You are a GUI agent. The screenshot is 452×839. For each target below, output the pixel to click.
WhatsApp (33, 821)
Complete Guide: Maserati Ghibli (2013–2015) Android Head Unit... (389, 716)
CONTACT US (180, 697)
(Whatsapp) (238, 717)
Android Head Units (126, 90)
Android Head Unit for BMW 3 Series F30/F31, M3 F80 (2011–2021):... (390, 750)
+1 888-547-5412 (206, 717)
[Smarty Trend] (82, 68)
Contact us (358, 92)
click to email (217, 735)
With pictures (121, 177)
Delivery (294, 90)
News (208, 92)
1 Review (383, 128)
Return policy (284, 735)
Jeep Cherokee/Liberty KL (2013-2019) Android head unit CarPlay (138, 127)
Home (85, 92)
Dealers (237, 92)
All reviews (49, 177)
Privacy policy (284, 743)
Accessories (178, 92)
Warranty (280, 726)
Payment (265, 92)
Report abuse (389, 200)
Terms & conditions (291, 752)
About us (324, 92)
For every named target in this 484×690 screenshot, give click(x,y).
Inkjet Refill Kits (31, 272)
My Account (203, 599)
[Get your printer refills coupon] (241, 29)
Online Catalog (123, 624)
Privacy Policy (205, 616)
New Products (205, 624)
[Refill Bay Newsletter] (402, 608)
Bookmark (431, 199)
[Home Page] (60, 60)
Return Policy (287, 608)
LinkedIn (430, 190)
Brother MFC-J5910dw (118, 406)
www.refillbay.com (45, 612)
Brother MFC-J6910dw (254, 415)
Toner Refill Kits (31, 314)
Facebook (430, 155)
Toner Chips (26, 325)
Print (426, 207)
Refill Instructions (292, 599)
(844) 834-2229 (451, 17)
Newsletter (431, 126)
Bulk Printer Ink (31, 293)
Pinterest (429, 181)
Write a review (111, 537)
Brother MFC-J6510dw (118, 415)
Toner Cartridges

· · · · ·

- _GOAL_
Rewrite all the entries above, putting "image" wherever "screenshot" appears and leaving everything else the same.

- _SOLUTION BELOW_
You are a GUI agent. The image is 452×839. For each target below, output the pixel to click.
WhatsApp (33, 821)
Complete Guide: Maserati Ghibli (2013–2015) Android Head Unit... (389, 716)
CONTACT US (180, 697)
(Whatsapp) (238, 717)
Android Head Units (126, 90)
Android Head Unit for BMW 3 Series F30/F31, M3 F80 (2011–2021):... (390, 750)
+1 888-547-5412 (206, 717)
[Smarty Trend] (82, 68)
Contact us (358, 92)
click to email (217, 735)
With pictures (121, 177)
Delivery (294, 90)
News (208, 92)
1 Review (383, 128)
Return policy (284, 735)
Jeep Cherokee/Liberty KL (2013-2019) Android head unit CarPlay (138, 127)
Home (85, 92)
Dealers (237, 92)
All reviews (49, 177)
Privacy policy (284, 743)
Accessories (178, 92)
Warranty (280, 726)
Payment (265, 92)
Report abuse (389, 200)
Terms & conditions (291, 752)
About us (324, 92)
For every named target in this 484×690 image, give click(x,y).
Inkjet Refill Kits (31, 272)
My Account (203, 599)
[Get your printer refills coupon] (241, 29)
Online Catalog (123, 624)
Privacy Policy (205, 616)
New Products (205, 624)
[Refill Bay Newsletter] (402, 608)
Bookmark (431, 199)
[Home Page] (60, 60)
Return Policy (287, 608)
LinkedIn (430, 190)
Brother MFC-J5910dw (118, 406)
www.refillbay.com (45, 612)
Brother MFC-J6910dw (254, 415)
Toner Refill Kits (31, 314)
Facebook (430, 155)
Toner Chips (26, 325)
Print (426, 207)
Refill Instructions (292, 599)
(844) 834-2229 (451, 17)
Newsletter (431, 126)
Bulk Printer Ink (31, 293)
Pinterest (429, 181)
Write a review (111, 537)
Brother MFC-J6510dw (118, 415)
Toner Cartridges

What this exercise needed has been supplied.